### Your assignment
Output the passage of the school lunch article below word for word, from "Wesley Delbridge, spokesperson" to "fruit or vegetable.", inclusive.

### Document section
-=-=-=-=-
Health Care

Tips and tricks so your child gets the most out of school lunch

While school lunches might be healthier and more balanced than ever, can a parent be sure just how much of those meals their children are consuming?

With school beginning in the area next week, Courtney Brooks, clinical dietitian at Midtown Medical Center in Columbus, says one way to make sure a child is eating properly at lunch is by preparing meals at home to take to school and letting children take part in the preparation.

"If a child gets a good lunch at school but doesn't eat it, well, that sort of defeats the purpose," she said.

Wesley Delbridge, spokesperson for the Academy of Nutrition and Dietetics, said on the organization's website that children will be seeing more fruits and vegetables and whole grain-rich foods in their school lunches. They also will consume less salt and sugar.

Delbridge said these healthier meals will be sure to get students the nutrients they need to perform well in school and have the energy to be active and participate in sports and to also grow into healthy adults

But only if they eat them.

"For parents who want to prepare lunches at home, there are plenty of great recipes online," Brooks said.

She said children can be involved in picking out recipes, going to the store to find ingredients, and helping fix the meal.

According to Brooks, the trip to the market can be a good time to get children interested in trying a new fruit or vegetable.

Preparation of the lunch is best done the night before so there is no rush as family members get ready for school and work in the morning.

Brooks said that assures time to eat a good breakfast, still the most important meal of the day.

"You can make lunches with different themes," she said. "There can be a cultural theme or a color theme, just about anything to make the meal interesting. A Mexican theme could include a healthy tortilla with some beans."

She said there are ways to bring some change into the meal of a child who likes to eat the same thing every day.

"A child might like to have peanut butter every day," she said. "Well, you can make a peanut butter sandwich with a slice of apple or banana in the sandwich for a little variety. It's a good opportunity to get a child to try almond butter."

The same might be done with slipping fruits and vegetables into some tuna.

Brooks, a graduate of Columbus High School and Georgia Southern University, suggested yogurt as a dessert rather than a cookie or cake.

"Some of the yogurt tastes like ice cream," Brooks said.

To make the meal healthy, whole grain foods must be used.

"There is more fiber and nutrients," Brooks said. "The whole grains take longer to digest, fueling children throughout the school day."

Lunches prepared at home need to be low in saturated fats.

Lean meat and skinless poultry should be used. Brooks said cheese provides needed calcium.

Brooks said preparing parfaits and smoothies are a good idea for a sweet treat. They can serve as ice pack in the lunchbox as they thaw out a bit by when it is time for lunch.

Asked about good fats she mentioned nuts and avocados.

When it comes to drinking, water is No. 1 for her. She said soda should not be part of a meal. "It is a lot of sugar," she added. "It is empty calories. It fills you up, and you don't eat."
-=-=-=-=-
### Material shown
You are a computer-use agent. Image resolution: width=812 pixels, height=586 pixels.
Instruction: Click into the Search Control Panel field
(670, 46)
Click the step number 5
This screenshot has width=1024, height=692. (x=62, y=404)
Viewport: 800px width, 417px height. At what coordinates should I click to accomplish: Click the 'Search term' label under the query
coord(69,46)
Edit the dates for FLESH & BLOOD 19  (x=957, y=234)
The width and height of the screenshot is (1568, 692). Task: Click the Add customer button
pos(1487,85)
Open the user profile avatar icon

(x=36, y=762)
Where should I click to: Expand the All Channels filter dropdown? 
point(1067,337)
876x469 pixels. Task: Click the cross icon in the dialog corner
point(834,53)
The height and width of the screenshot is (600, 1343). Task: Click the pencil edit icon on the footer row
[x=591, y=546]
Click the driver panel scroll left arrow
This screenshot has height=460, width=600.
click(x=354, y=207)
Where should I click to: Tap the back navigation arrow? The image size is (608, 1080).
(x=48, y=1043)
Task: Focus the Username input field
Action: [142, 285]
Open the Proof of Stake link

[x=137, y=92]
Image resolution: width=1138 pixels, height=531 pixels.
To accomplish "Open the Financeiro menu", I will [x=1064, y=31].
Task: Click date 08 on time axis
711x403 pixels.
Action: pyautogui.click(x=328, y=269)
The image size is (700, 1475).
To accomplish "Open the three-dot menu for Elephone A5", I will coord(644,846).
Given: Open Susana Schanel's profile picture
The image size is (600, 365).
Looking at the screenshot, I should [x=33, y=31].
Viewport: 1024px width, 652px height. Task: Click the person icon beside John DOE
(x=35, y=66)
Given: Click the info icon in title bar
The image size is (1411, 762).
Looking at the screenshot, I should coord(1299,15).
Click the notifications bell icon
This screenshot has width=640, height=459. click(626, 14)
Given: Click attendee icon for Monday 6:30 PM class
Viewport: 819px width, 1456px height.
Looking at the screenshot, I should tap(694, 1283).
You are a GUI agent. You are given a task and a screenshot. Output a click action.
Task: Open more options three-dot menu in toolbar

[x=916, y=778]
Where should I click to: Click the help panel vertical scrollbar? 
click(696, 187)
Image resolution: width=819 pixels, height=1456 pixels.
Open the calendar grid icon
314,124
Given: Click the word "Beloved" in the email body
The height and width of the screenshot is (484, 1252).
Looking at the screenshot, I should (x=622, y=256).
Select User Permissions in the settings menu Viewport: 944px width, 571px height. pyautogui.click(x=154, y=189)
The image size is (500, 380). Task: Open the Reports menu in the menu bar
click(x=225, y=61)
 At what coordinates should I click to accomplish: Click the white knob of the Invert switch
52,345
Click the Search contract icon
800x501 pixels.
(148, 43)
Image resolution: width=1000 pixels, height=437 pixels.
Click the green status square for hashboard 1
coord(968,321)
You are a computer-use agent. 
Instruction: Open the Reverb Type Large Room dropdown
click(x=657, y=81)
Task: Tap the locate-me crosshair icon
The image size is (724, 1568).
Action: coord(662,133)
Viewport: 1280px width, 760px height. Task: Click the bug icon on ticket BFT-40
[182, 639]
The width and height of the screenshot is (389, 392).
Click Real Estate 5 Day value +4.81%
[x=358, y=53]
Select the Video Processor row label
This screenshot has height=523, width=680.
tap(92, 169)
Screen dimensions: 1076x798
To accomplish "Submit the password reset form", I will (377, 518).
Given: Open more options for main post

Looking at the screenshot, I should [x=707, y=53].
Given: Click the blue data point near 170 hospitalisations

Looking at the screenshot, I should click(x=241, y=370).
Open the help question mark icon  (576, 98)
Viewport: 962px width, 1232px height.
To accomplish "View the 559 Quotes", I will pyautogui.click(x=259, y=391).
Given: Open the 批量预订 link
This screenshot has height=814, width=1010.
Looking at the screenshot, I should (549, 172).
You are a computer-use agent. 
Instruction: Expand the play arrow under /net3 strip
-=-=-=-=-
### Problem solution
Wesley Delbridge, spokesperson for the Academy of Nutrition and Dietetics, said on the organization's website that children will be seeing more fruits and vegetables and whole grain-rich foods in their school lunches. They also will consume less salt and sugar.

Delbridge said these healthier meals will be sure to get students the nutrients they need to perform well in school and have the energy to be active and participate in sports and to also grow into healthy adults

But only if they eat them.

"For parents who want to prepare lunches at home, there are plenty of great recipes online," Brooks said.

She said children can be involved in picking out recipes, going to the store to find ingredients, and helping fix the meal.

According to Brooks, the trip to the market can be a good time to get children interested in trying a new fruit or vegetable.